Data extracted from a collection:
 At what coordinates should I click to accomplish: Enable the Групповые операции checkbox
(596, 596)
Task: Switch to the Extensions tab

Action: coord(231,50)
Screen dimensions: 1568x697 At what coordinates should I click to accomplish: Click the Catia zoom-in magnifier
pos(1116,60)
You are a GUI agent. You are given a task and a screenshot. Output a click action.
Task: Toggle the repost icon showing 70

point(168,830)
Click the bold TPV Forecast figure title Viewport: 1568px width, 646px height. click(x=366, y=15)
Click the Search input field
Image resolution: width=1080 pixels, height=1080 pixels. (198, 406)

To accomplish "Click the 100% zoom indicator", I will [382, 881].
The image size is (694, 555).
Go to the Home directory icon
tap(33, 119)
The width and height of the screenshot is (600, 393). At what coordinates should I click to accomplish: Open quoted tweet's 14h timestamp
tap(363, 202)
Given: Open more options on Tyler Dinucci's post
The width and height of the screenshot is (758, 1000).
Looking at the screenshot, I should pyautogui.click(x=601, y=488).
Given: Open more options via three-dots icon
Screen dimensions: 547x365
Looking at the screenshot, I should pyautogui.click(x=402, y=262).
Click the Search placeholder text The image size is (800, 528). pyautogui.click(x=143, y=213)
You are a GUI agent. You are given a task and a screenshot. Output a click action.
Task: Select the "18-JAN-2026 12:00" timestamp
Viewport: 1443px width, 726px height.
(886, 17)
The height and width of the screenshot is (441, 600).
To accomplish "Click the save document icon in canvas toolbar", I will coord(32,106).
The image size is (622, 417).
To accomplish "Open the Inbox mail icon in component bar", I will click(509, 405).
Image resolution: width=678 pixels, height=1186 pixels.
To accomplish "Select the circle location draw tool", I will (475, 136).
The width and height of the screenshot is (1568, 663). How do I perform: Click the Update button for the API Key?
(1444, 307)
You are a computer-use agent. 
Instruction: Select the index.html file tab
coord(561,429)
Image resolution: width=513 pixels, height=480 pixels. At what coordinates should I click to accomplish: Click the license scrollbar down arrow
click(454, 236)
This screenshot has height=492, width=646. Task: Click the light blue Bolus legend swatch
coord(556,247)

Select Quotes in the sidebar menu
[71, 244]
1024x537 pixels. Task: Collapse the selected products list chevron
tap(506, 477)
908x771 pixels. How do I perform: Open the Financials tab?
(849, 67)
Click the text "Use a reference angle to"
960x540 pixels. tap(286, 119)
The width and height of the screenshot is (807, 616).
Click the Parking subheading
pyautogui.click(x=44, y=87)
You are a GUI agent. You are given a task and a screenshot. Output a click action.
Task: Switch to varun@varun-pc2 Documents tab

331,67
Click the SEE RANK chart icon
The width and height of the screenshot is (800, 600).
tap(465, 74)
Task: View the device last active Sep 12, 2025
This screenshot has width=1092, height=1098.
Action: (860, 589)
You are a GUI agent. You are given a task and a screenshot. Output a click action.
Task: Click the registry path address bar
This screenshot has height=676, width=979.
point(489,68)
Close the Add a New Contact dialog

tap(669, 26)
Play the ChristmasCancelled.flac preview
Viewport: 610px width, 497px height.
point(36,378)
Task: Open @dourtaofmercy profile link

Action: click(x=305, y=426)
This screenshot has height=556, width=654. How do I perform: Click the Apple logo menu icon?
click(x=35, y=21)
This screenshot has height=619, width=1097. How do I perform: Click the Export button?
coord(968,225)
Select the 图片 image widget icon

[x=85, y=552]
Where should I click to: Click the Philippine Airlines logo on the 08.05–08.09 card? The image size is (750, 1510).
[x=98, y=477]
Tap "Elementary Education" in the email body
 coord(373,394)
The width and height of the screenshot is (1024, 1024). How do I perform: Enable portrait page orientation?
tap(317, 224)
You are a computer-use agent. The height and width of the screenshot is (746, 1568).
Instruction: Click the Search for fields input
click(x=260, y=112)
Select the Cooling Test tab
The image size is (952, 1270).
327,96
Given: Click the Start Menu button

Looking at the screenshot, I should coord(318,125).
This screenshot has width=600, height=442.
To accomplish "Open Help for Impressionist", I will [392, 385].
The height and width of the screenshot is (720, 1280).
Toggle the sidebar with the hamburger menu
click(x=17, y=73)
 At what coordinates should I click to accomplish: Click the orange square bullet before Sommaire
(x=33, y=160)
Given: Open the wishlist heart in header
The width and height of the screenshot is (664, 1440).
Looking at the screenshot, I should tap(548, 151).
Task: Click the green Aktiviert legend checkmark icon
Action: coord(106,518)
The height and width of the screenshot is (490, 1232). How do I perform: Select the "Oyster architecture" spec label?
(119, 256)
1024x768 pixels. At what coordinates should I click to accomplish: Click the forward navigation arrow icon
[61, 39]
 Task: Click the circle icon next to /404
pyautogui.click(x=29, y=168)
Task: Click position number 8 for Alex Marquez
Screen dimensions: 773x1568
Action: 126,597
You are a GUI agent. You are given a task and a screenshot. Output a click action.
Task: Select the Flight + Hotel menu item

__WHAT TO WORK ON__. A word-for-word restatement of the data above is required.

__OUTPUT OF THE EXERCISE__.
 At what coordinates should I click to accomplish: Enable the Групповые операции checkbox
(596, 596)
Task: Switch to the Extensions tab

Action: coord(231,50)
Screen dimensions: 1568x697 At what coordinates should I click to accomplish: Click the Catia zoom-in magnifier
pos(1116,60)
You are a GUI agent. You are given a task and a screenshot. Output a click action.
Task: Toggle the repost icon showing 70

point(168,830)
Click the bold TPV Forecast figure title Viewport: 1568px width, 646px height. click(x=366, y=15)
Click the Search input field
Image resolution: width=1080 pixels, height=1080 pixels. (198, 406)

To accomplish "Click the 100% zoom indicator", I will [382, 881].
The image size is (694, 555).
Go to the Home directory icon
tap(33, 119)
The width and height of the screenshot is (600, 393). At what coordinates should I click to accomplish: Open quoted tweet's 14h timestamp
tap(363, 202)
Given: Open more options on Tyler Dinucci's post
The width and height of the screenshot is (758, 1000).
Looking at the screenshot, I should pyautogui.click(x=601, y=488).
Given: Open more options via three-dots icon
Screen dimensions: 547x365
Looking at the screenshot, I should pyautogui.click(x=402, y=262).
Click the Search placeholder text The image size is (800, 528). pyautogui.click(x=143, y=213)
You are a GUI agent. You are given a task and a screenshot. Output a click action.
Task: Select the "18-JAN-2026 12:00" timestamp
Viewport: 1443px width, 726px height.
(886, 17)
The height and width of the screenshot is (441, 600).
To accomplish "Click the save document icon in canvas toolbar", I will coord(32,106).
The image size is (622, 417).
To accomplish "Open the Inbox mail icon in component bar", I will click(509, 405).
Image resolution: width=678 pixels, height=1186 pixels.
To accomplish "Select the circle location draw tool", I will (475, 136).
The width and height of the screenshot is (1568, 663). How do I perform: Click the Update button for the API Key?
(1444, 307)
You are a computer-use agent. 
Instruction: Select the index.html file tab
coord(561,429)
Image resolution: width=513 pixels, height=480 pixels. At what coordinates should I click to accomplish: Click the license scrollbar down arrow
click(454, 236)
This screenshot has height=492, width=646. Task: Click the light blue Bolus legend swatch
coord(556,247)

Select Quotes in the sidebar menu
[71, 244]
1024x537 pixels. Task: Collapse the selected products list chevron
tap(506, 477)
908x771 pixels. How do I perform: Open the Financials tab?
(849, 67)
Click the text "Use a reference angle to"
960x540 pixels. tap(286, 119)
The width and height of the screenshot is (807, 616).
Click the Parking subheading
pyautogui.click(x=44, y=87)
You are a GUI agent. You are given a task and a screenshot. Output a click action.
Task: Switch to varun@varun-pc2 Documents tab

331,67
Click the SEE RANK chart icon
The width and height of the screenshot is (800, 600).
tap(465, 74)
Task: View the device last active Sep 12, 2025
This screenshot has width=1092, height=1098.
Action: (860, 589)
You are a GUI agent. You are given a task and a screenshot. Output a click action.
Task: Click the registry path address bar
This screenshot has height=676, width=979.
point(489,68)
Close the Add a New Contact dialog

tap(669, 26)
Play the ChristmasCancelled.flac preview
Viewport: 610px width, 497px height.
point(36,378)
Task: Open @dourtaofmercy profile link

Action: click(x=305, y=426)
This screenshot has height=556, width=654. How do I perform: Click the Apple logo menu icon?
click(x=35, y=21)
This screenshot has height=619, width=1097. How do I perform: Click the Export button?
coord(968,225)
Select the 图片 image widget icon

[x=85, y=552]
Where should I click to: Click the Philippine Airlines logo on the 08.05–08.09 card? The image size is (750, 1510).
[x=98, y=477]
Tap "Elementary Education" in the email body
 coord(373,394)
The width and height of the screenshot is (1024, 1024). How do I perform: Enable portrait page orientation?
tap(317, 224)
You are a computer-use agent. The height and width of the screenshot is (746, 1568).
Instruction: Click the Search for fields input
click(x=260, y=112)
Select the Cooling Test tab
The image size is (952, 1270).
327,96
Given: Click the Start Menu button

Looking at the screenshot, I should coord(318,125).
This screenshot has width=600, height=442.
To accomplish "Open Help for Impressionist", I will [392, 385].
The height and width of the screenshot is (720, 1280).
Toggle the sidebar with the hamburger menu
click(x=17, y=73)
 At what coordinates should I click to accomplish: Click the orange square bullet before Sommaire
(x=33, y=160)
Given: Open the wishlist heart in header
The width and height of the screenshot is (664, 1440).
Looking at the screenshot, I should tap(548, 151).
Task: Click the green Aktiviert legend checkmark icon
Action: coord(106,518)
The height and width of the screenshot is (490, 1232). How do I perform: Select the "Oyster architecture" spec label?
(119, 256)
1024x768 pixels. At what coordinates should I click to accomplish: Click the forward navigation arrow icon
[61, 39]
 Task: Click the circle icon next to /404
pyautogui.click(x=29, y=168)
Task: Click position number 8 for Alex Marquez
Screen dimensions: 773x1568
Action: 126,597
You are a GUI agent. You are given a task and a screenshot. Output a click action.
Task: Select the Flight + Hotel menu item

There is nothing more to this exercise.